Non fece in tempo a finire la frase che Tonks le si gettò fra le braccia, il corpo scosso da infiniti, impotenti singhiozzi. Molly le accarezzò amorevolmente la testa, sorridendo tristemente. Cinque minuti più tardi, la ragazza si staccò, asciugandosi le guance umide con dorso della mano.

- Scusa, Molly... -

- Non azzardarti a chiedermi scusa di nuovo. -

Tonks fece un respiro profondo. - Mi sono innamorata, Molly. -

- Questo l'avevo capito, cara. -

- Lui è quello giusto. Lo so, me lo sento dentro, è come se... non so spiegartelo, ma so che è lui. -

- Capisco. Invece, lui? -

- Prova qualcosa anche lui, ne sono sicura. - sussurrò la ragazza, fissando il vuoto davanti a sé. - O non saremmo finiti a letto insieme, l'altra sera. - aggiunse, mentre le gote pallide si tingevano di un vago rossore.
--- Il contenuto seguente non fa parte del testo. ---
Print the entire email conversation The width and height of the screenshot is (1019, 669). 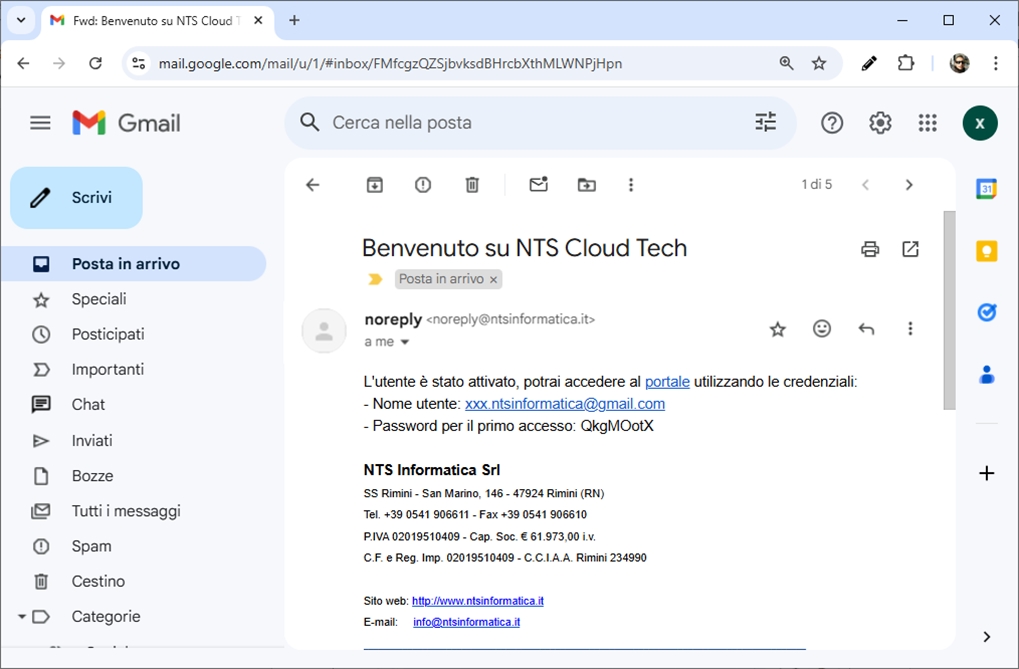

Molly afferrò il bracciolo della sedia, visibilmente agitata. Un conto era consolare Tonks innamorata per Bill, a sua volta misteriosamente innamorato di Fleur Delacour, ma entrare nei loro dettagli intimi era decisamente troppo imbarazzante... insomma, era sempre del suo bambino di cui stavano parlando, cercate di capire il suo punto di vista.
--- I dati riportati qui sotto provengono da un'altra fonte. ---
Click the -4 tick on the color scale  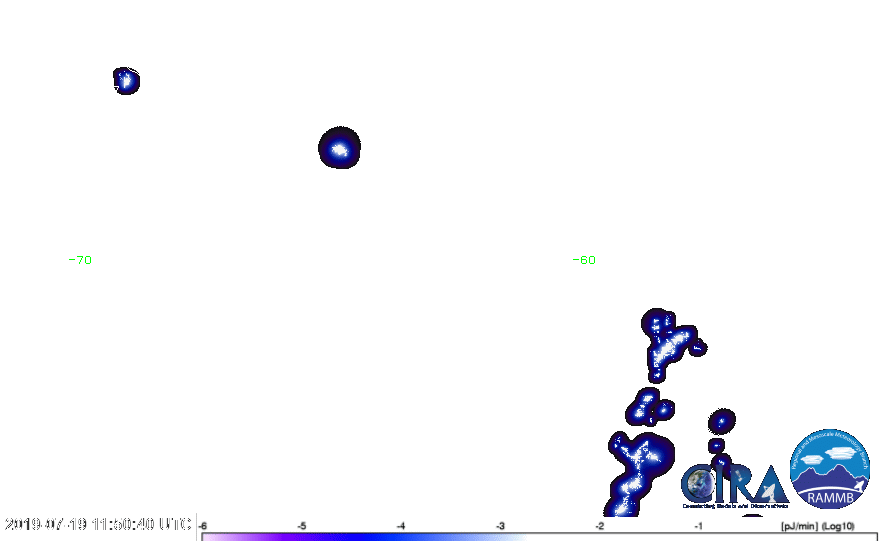point(401,525)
- Ha detto che è stato un errore... - continuò Tonks, chiudendo gli occhi e ispirando come se questo permettesse al dolore di scorrerle via dall'anima. - Ha detto che non può legarsi a me... ha paura di farmi del male. -

Molly la guardò accigliata. - Del male? - ripeté, senza capire. - E come potrebbe? -

Tonks la guardò per la prima volta da quando avevano iniziato a parlare, e abbozzò un sorriso carico di tristezza. - Conosci Remus, Molly. Lui è semplicemente fatto così. -

S scoppiò in una leggera risata senza allegria, mentre guardava Molly con gli occhi sgranati e la bocca aperta.

 

Remus + Tonks = Bill - Tonks = Bill + Fleur Delacour.

 

Molly scosse la testa, irritata con sé stessa. Come poteva pensare al suo piano per far rimpatriare la francesina, mentre Tonks le crollava disperata fra le braccia!? Vergognati, Molly Weasley, si rimproverò mentalmente.
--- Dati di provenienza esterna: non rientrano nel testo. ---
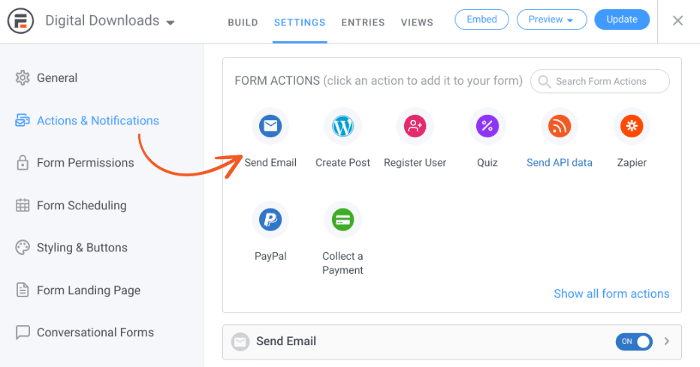Toggle the Send Email ON switch
This screenshot has width=700, height=367.
tap(634, 342)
- Io lo amo davvero - proseguì Tonks, ormai incapace di fermarsi. - Amo tutto di lui... amo il modo in cui alza il sopracciglio sinistro quando è divertito, o quando si copre la bocca per non ridere a sproposito... e... Merlino, quanto amo la sua bocca! - affondò la testa fra le braccia, e ricominciò a piangere.

- Amo anche il lupo che vive in lui, Molly... - biascicò in maniera incomprensibile fra le lacrime.

Molly la strinse a sé, mentre sentiva gli occhi bruciare.

Remus, sei veramente un cretino, pensò, furibonda.

°°°°°°° 

 

 

Mentre camminava a passo svelto per il parco di Hogwarts, chino sotto il suo vecchio ombrello nero, a Remus Lupin tornò in mente un'antica leggenda orientale, secondo cui la pioggia non sarebbe altro che l'insieme delle lacrime degli uomini, raccolte dagli dei per essere gettate sulla Terra, in modo che gli umani potessero capire di quanto male avevano tinto il mondo.

Non poté fare a meno di pensare che fra le lacrime di quel diluvio, si annidavano solitarie anche quelle di Ninfadora.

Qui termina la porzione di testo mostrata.